**Teks Bacaan**
=-=-=
“A Sun”: Puitis Sekaligus Tragis

in Film by

A Sun, satu lagi film Asia yang menonjol selain Parasite. Karya sutradara Taiwan Chung Mong-hong ini mengeksplorasi kompleksitas hubungan dalam keluarga secara puitis sekaligus tragis. Menjadi film Taiwan terbaik 2019, dan dipuji kritikus Barat.

“CIPTAAN teradil di dunia adalah matahari,” kata A-Hao (Greg Han-hsu), pemuda tampan, baik hati, dan calon mahasiswa kedokteran. “Sepanjang tahun, seluruh tempat di bumi mendapat rentang siang dan malam yang sama.”
=-=-=
**Data Sumber**
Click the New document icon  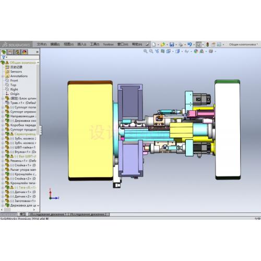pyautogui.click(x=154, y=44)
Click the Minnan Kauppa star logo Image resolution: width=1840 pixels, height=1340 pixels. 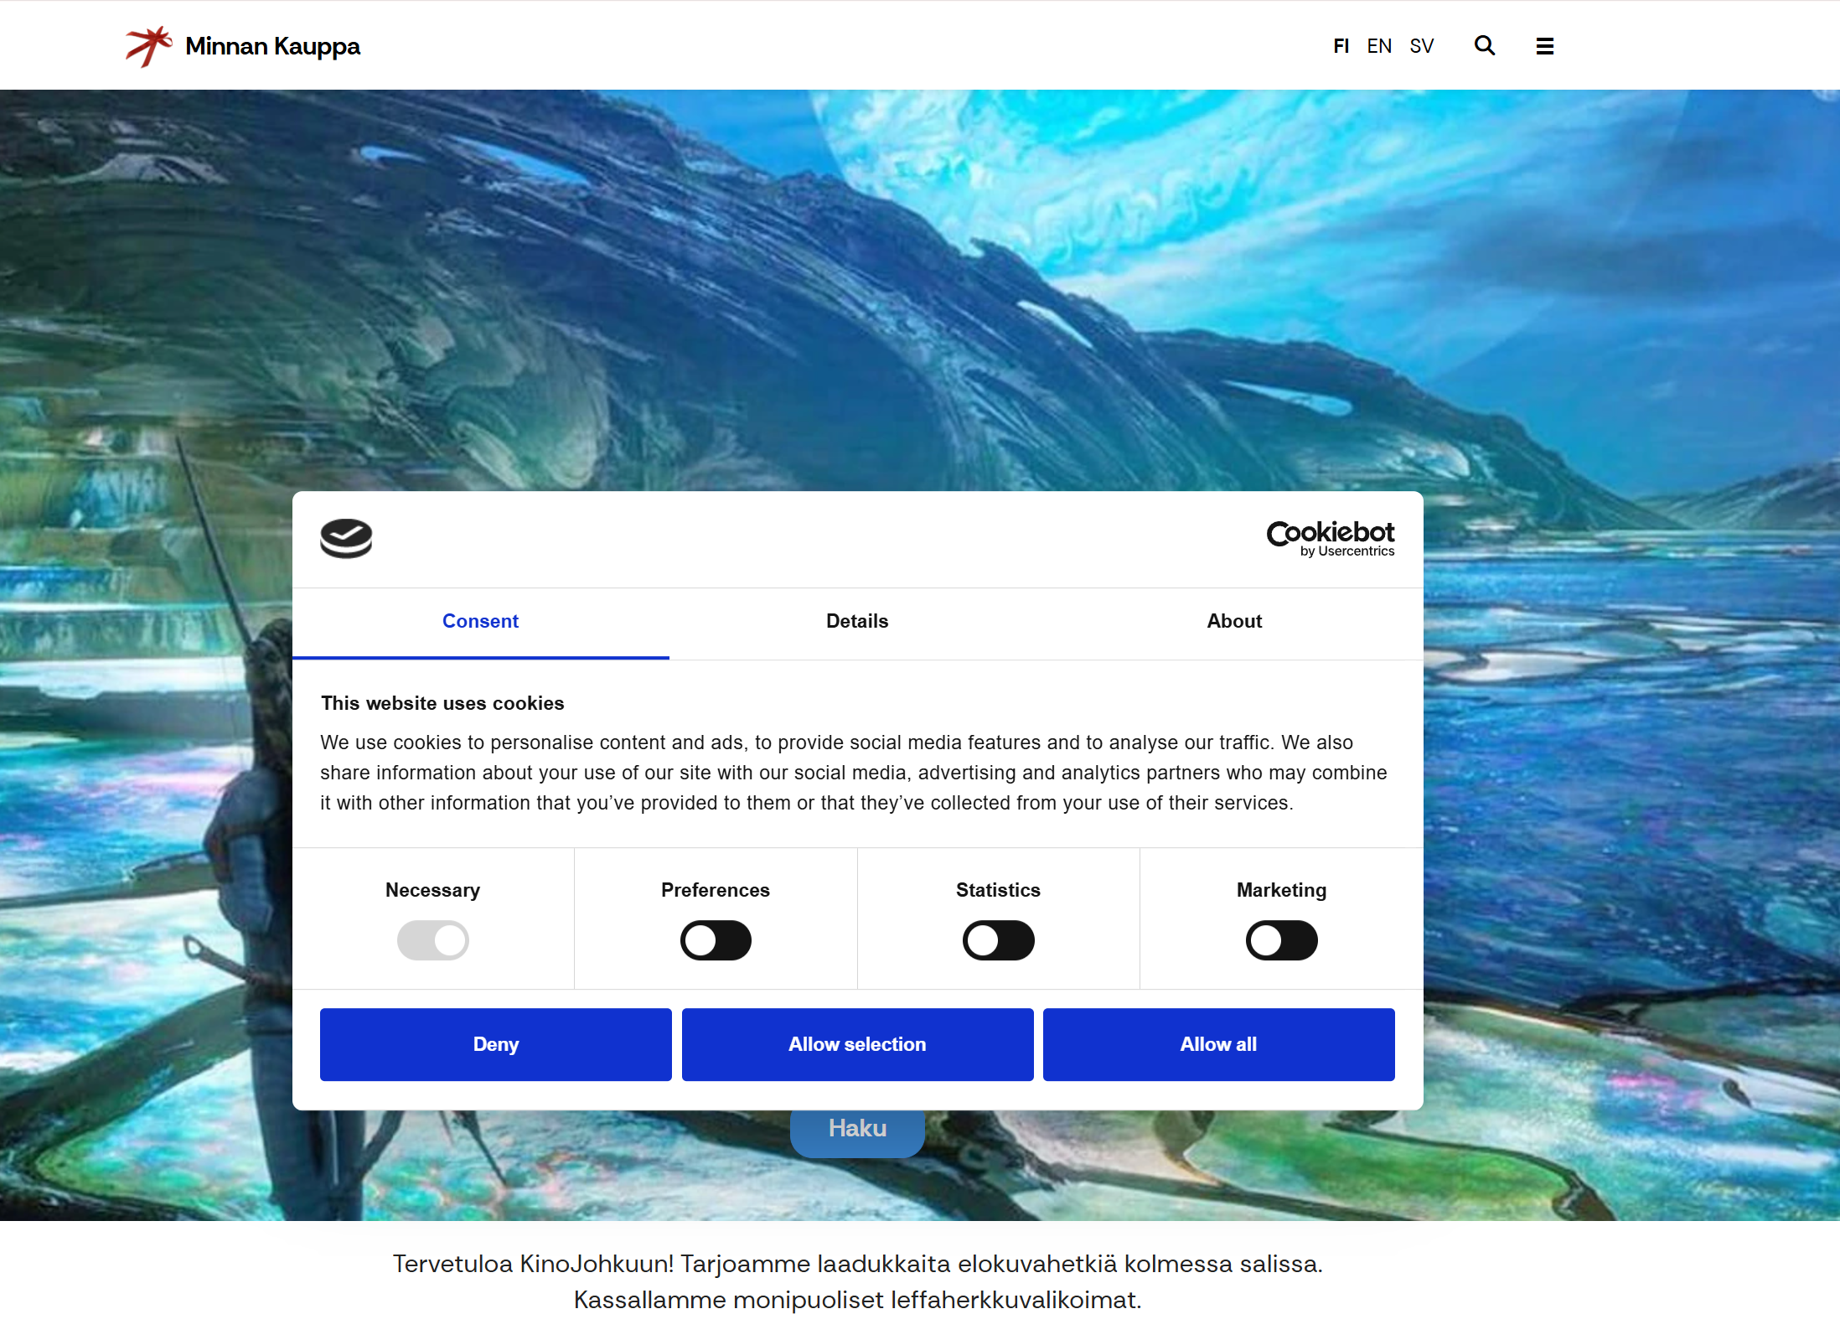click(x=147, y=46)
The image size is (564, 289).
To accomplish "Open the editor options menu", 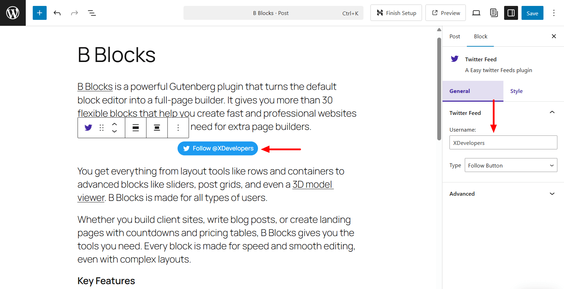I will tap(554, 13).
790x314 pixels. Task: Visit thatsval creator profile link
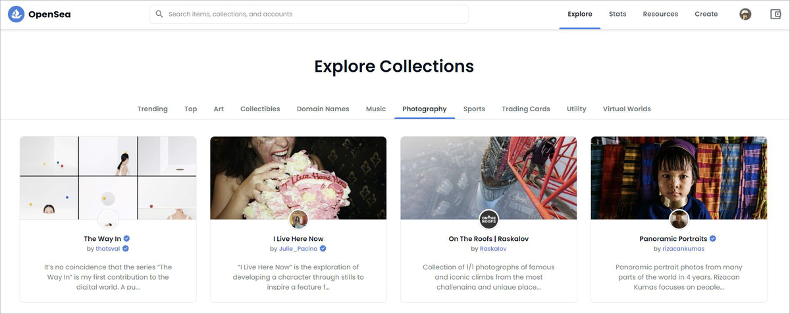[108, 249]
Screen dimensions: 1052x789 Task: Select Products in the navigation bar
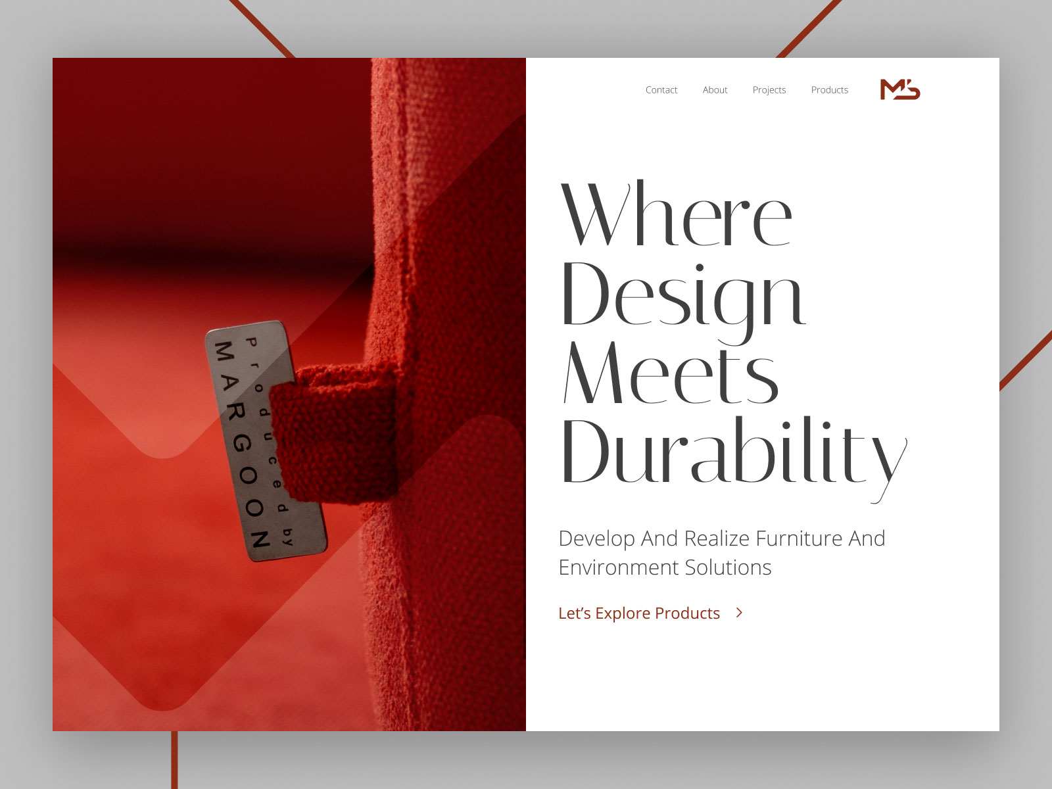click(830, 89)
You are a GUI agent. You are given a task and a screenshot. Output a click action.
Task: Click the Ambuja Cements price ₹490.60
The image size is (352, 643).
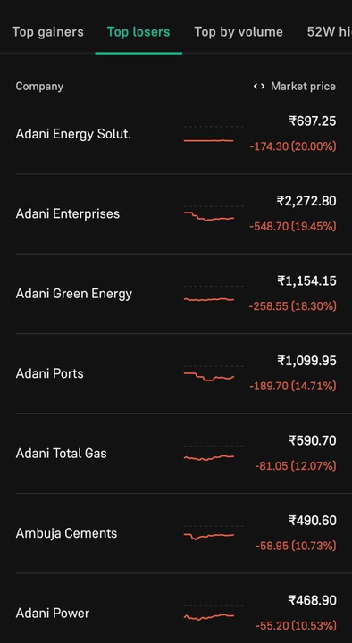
=-=-=
**Tugas yang Diminta**
- a) Skalakan koordinat pada jawaban di baris-baris data sumber, yaitu bagian yang dibuka dengan baris berisi "Screen dimensions: 1052x789" dan ditutup dengan akhir data, dengan mengalikannya 1,1 dan membulatkannya ke bilangan bulat (nilai setengah dibulatkan ke atas). Tulis ulang baris-baris itu saja, termasuk permintaannya, tanpa gambar.
- b) Lanjutkan ulasan film A Sun mulai dari kalimat terakhir yang ditampilkan.

**Jawaban yang Diberikan**
- a)
Screen dimensions: 1052x789 Task: Select Products in the navigation bar
click(913, 98)
You are a GUI agent. You are given a task and a screenshot. Output a click action.
Task: Click the Ambuja Cements price ₹490.60
The image size is (352, 643).

- b)
Bagi A-Hao, matahari justru paradoks kehidupannya. Seperti matahari, ia harus selalu bersinar dan berseri. Tapi, pada saat yang sama, ia tak punya tempat bernaung. Tak ada tempat tesembunyi baginya.

Sejak kecil, A-Hao memang bersinar. Di sekolah, nilai-nilainya di atas rata-rata. Ia tak pernah membuat masalah. Hidupnya tak bercela. Dia pun menjadi satu-satunya tumpuan harapan keluarga, terutama sang ayah, A-Wen (Chen Yi-wen).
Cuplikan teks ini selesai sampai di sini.